You’re sitting in your living room. All you want to do is watch some Game Of Thrones on your day off… but your Chromecast refuses to respond. All it will do is play Rick Astley’s Never Gonna Give You Up… over… and over again.

It might be this little box’s fault.

Built by security analyst Dan Petro as a proof of concept, his so-called “Rickmote” is able to discover any Chromecasts nearby, boot it off whatever network it’s on, and send any video the prankster desires straight to your screen.

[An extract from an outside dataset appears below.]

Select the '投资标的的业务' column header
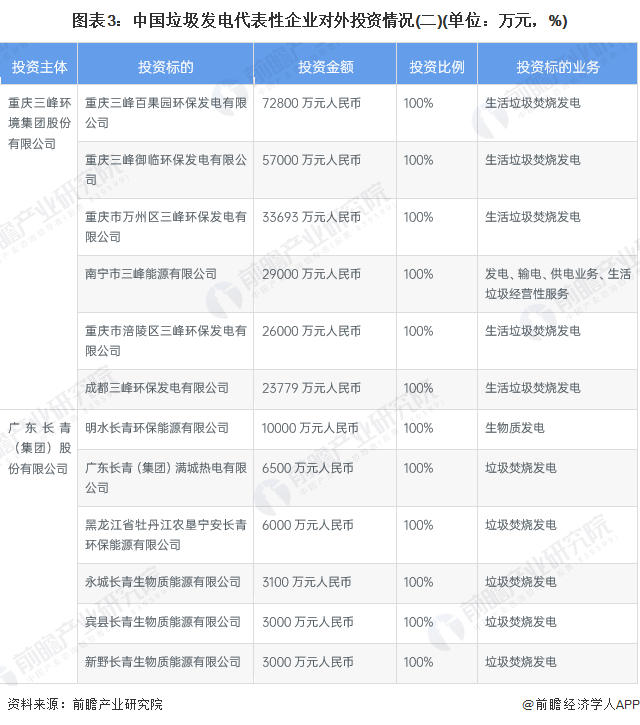 coord(557,67)
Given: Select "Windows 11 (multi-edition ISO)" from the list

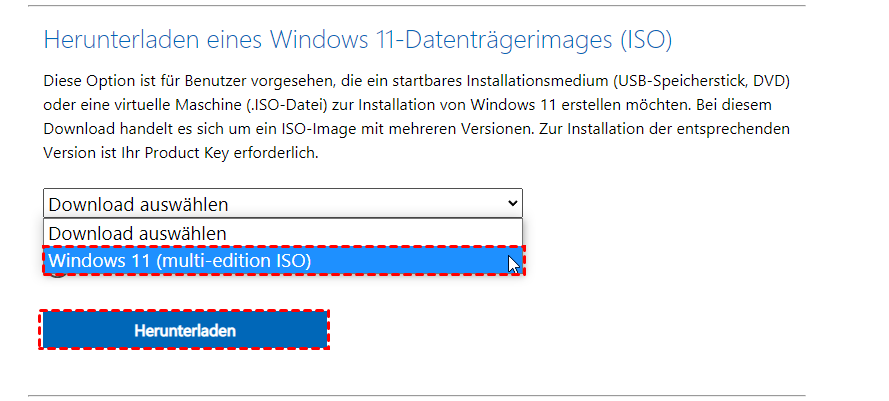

So how does it work? Petro has a 20-minute breakdown video here, but here’s the gist of it:

  • The WiFi standard has something called a “deauth” command built-in, which tells a device that it needs to leave the network and try to reconnect
  • For one reason or another, this command is sent to a device without encryption… which means it can also be sent from devices that aren’t actually allowed on the network. That’s not a Chromecast bug; it’s a fairly universal quirk of WiFi devices. Most devices just go “Okay, whatever” and instantly reconnect.
  • The Chromecast, however, responds to the deauth command by going back into configuration mode. It starts broadcasting its own WiFi, which you — or a prankster — can connect to to configure the device.
  • The Rickmote, built on top of a Raspberry Pi, finds a Chromecast, floods it with deauth commands, then tells it to connect to its WiFi network, instead. Tada! Chromecast hijacked

rickbox
Once a prankster has hijacked the host seat, they could send the Chromecast videos, or songs, or do whatever else you normally might as the legitimate operator. The nasty part: unless the prankster gets bored or goes out of range, there’s no easy way to get the Chromecast back under your control.

Alas, this isn’t an easy thing for Google to fix. The way the Chromecast responds to a disconnection is intentional; it’s part of the super simple configuration process, and that’s a good chunk of what makes the Chromecast a Chromecast.

Fortunately, the Rickmote is a one-off for now, so you probably won’t see this sorcery out in the wild any time soon — but the source code is out there for others to make boxes of their own.